Wddm Better | Tcc
TCC vs. WDDM: Why TCC is Better for Compute & Data Science (And When It’s Not)
By: Technical Deep Dive Team
If you have ever installed an NVIDIA professional GPU (Quadro, Tesla, A100, RTX A-series) and opened NVIDIA SMI (System Management Interface) only to see the cryptic flags TCC or WDDM next to your driver type, you have likely asked one question: Which one is better?
For 90% of serious compute workloads—deep learning, AI training, CUDA development, and high-performance computing (HPC)—the answer is a definitive TCC is better than WDDM. tcc wddm better
But why?

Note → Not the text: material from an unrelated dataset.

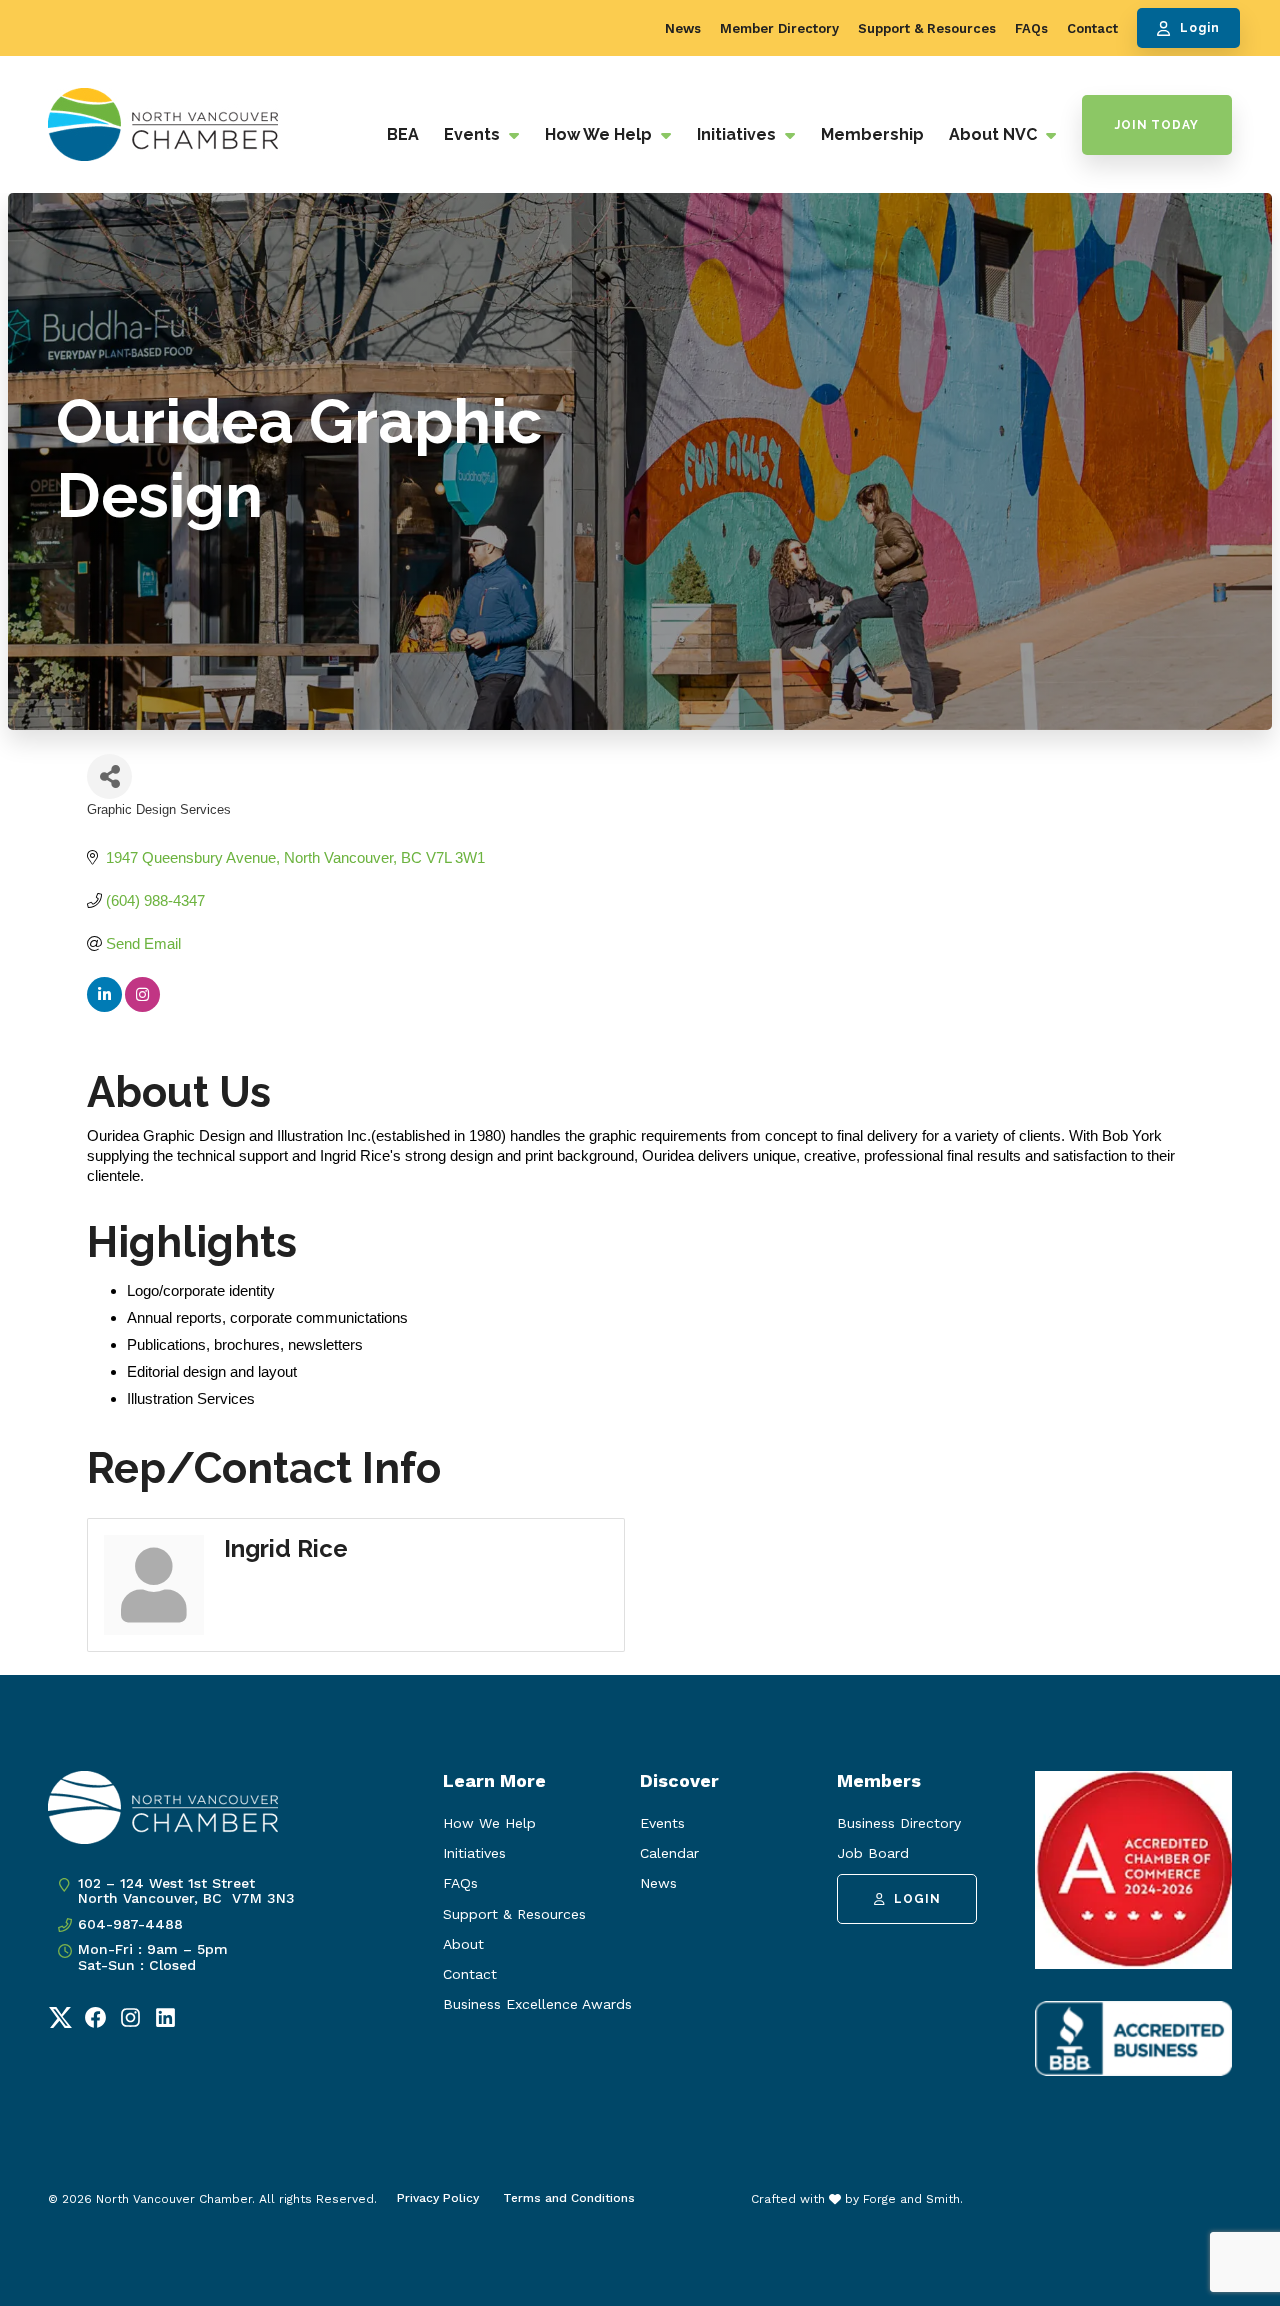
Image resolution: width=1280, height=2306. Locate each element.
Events (474, 134)
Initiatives (738, 134)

And is it always better? Let’s break down the architecture, the latency, the memory management, and the specific use cases where one driver model destroys the other.
Downside 3: Not Officially Supported on GeForce
Only Quadro, Tesla, and data center GPUs support TCC in official drivers. Community patches exist for GeForce (e.g., “TCC enabler” scripts), but they may break driver signing. For professional work, buy a used Quadro RTX or Tesla card. TCC vs
Bottom line: For a dedicated compute node, these downsides are irrelevant. For a hybrid workstation, use a hybrid driver setup.

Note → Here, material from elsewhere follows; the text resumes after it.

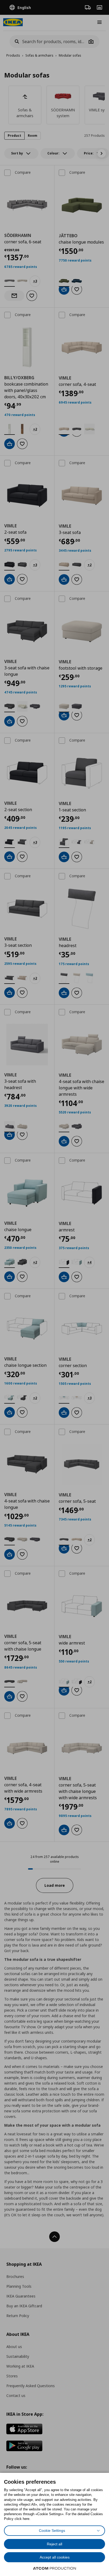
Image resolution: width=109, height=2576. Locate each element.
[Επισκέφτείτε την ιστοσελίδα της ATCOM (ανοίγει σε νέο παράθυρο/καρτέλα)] (54, 2568)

2. How TCC Interacts with WDDM
When Is TCC Better?
| Workload | Better mode | Why | |----------|-------------|-----| | AI training / inference | ✅ TCC | Minimal latency, higher utilization | | CUDA batch processing | ✅ TCC | No scheduler contention | | Headless rendering (e.g., OctaneRender) | ✅ TCC | Bypasses Windows display overhead | | Remote compute server | ✅ TCC | No monitor needed, cleaner management | | Running multiple concurrent CUDA streams | ✅ TCC | Better kernel concurrency | It decouples the GPU’s internal clock from the
What is TCC?
TCC (Timeline Compensation Clock) is a hardware clock mechanism in NVIDIA GPUs (starting with Turing architecture) designed for real-time, low-latency workloads.
- It decouples the GPU’s internal clock from the system’s traditional
QueryPerformanceCounter(QPC). - Provides a stable, monotonic timeline unaffected by CPU frequency scaling, power states, or PCIe jitter.
- Used primarily in professional VR (Varjo, Pimax), pro-audio (ASIO with GPU visuals), and simulation.